I'd chalk it up to personality. I only recently acquired a second goat, so I don't have much personal experience with this particular species, but I know that some horses are miserably bossy. When the bossy horse leaves the herd another horse will rise to top position, but they don't all rule the same way. Some are just naturally "gentle" leaders and some are a lot more brutal. 

I imagine it's the same way with goats. If every herd boss were mean, I'd think that my goat, Cuzco, would be a lot rougher with my new goat, Nibbles. He bosses her around a little bit and he often blocks her out of the shed, but he's not mean. He almost never hits her, and when he does it's not terribly hard. He just likes to get the point across, not terrorize her.


----------



## Bob Jones (Aug 21, 2009)

You might try becoming a stronger leader yourself and see if the lead goat backs off a bit. Make him feel like #2. They will always have a hierarchy, just try to stay at the top. 

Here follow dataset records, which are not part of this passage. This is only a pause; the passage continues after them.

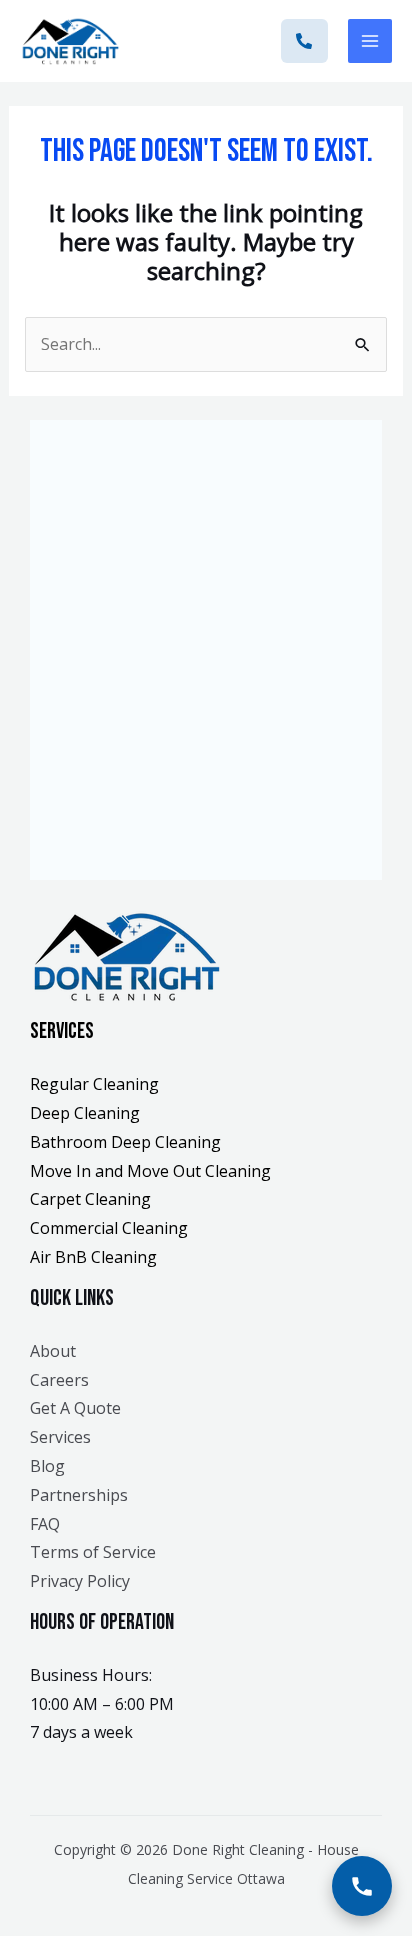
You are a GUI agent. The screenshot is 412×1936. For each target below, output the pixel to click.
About (53, 1351)
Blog (47, 1466)
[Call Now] (362, 1886)
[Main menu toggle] (370, 41)
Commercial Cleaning (109, 1228)
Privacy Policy (80, 1581)
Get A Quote (75, 1408)
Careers (59, 1380)
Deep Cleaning (85, 1113)
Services (60, 1437)
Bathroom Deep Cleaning (125, 1142)
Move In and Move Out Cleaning (150, 1171)
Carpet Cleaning (90, 1199)
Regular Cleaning (94, 1084)
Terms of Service (93, 1552)
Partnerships (79, 1495)
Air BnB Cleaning (93, 1257)
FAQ (45, 1524)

We haven't talked about tipping goats for a while. I lay mine down to trim their feet. This gets their feet trimmed and establishes dominance.


----------



## TDG-Farms (Jul 12, 2013)

As Bob said, there will always be a boss. That is the core structure of a goat herd. But if there are only a few goats and they have all been relaxed with each other, other then the old bully, I dont see much of an issue. Even though you might not see it, they are all in their set rank. There is a number 2 that will become number 1. Things like personality, breed, space, boredom and available feed are all major factors to consider. Here, where we run a minimum of 50 goats on 5 acres with no toys (yet), no pasture (no water) and mostly Alpines, we have daily battles as ranks are won and lost. But I would say that yours have long ago worked out who is next in line and if they ere no issues with them now, Id guess you will be already. At least for starters. Goat personalities are like they management. It differs from one goat to the next.


----------



## Rex (Nov 30, 2008)

There will always be a boss goat. Remove the problem and the number 2 goat will take over. When you have 2 goats they buddy up and you won't notice much bullying. When you start adding goats, the leadership role becomes much more noticable as the number 1 goat has to actively defend his space at the feeder, in the barn, around the toys etc. 

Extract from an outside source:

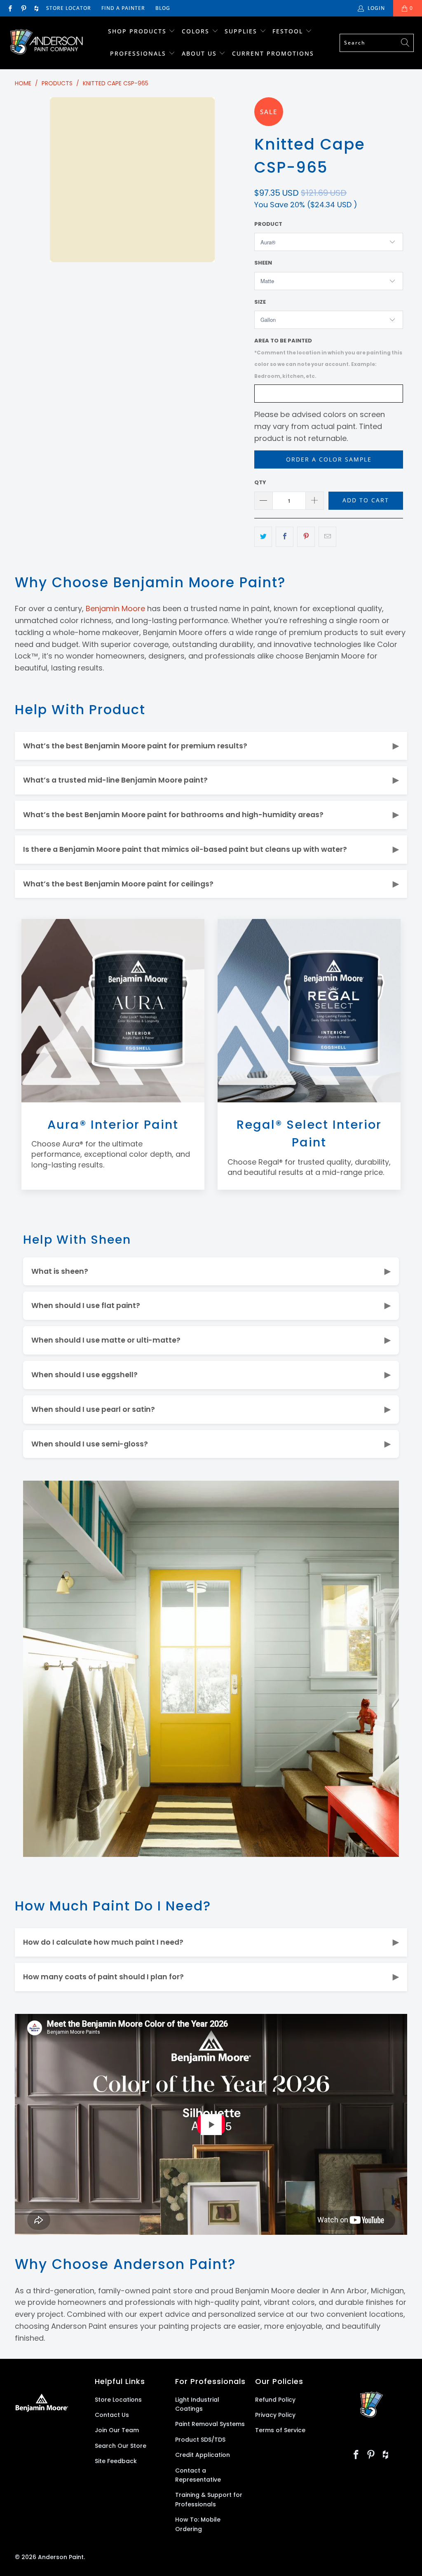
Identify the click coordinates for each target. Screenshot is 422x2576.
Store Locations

Lets get into their mind a little... the younger up and commers are always challenging the boundaries (much like a teenage child) and if the higher ranking goats do nothing it is seen as a sign of submission by the younger goat who will exploit it to try and move up a notch in the pecking order. The amount and degree of bullying can change with each goats personality but even the most docile leader can be cruel to his fellow herd mates when judged by human standards. If the goat is not a bullying leader and lets others push him around he will not keep his place at the head of the line for very long. Seen as a whole, the bullying is often instigated by a lower ranking goat testing the boundaries and the required reaction by the dominate goat is seen by us as bullying when in reality it is simply normal herd dynamics. You can prevent this behavior when you are there and we do not allow any aggressive displays when we are working on the goats. But, once you are gone, it will be goat business as usual.


----------



## Cazz (Jun 9, 2010)

It can also be just a mean leader - if you watch closely, you can see the difference between quashing 'arrogant upstart' goats, and bashing 'submissive but accidentally in the way' goats. It almost totally depends on the individual goats' personality, as if the younger ones are not content to stay low, plus the top one is naturally a meanie, it can result in a combination of needed and needless violence. However, if the others are happy together, there is no reason why one of them should become a bully because they are boss - we actually have no leader, as we have such a huge variety in ages, breeds, sizes, horned and hornless goats, you could pick out ten goats who are boss of lots of goats, but no single goat is the boss - we haven't had a 'boss' goat for several years now, because of all the different fighting methods and their reactions.
Cheers,
Cazz


----------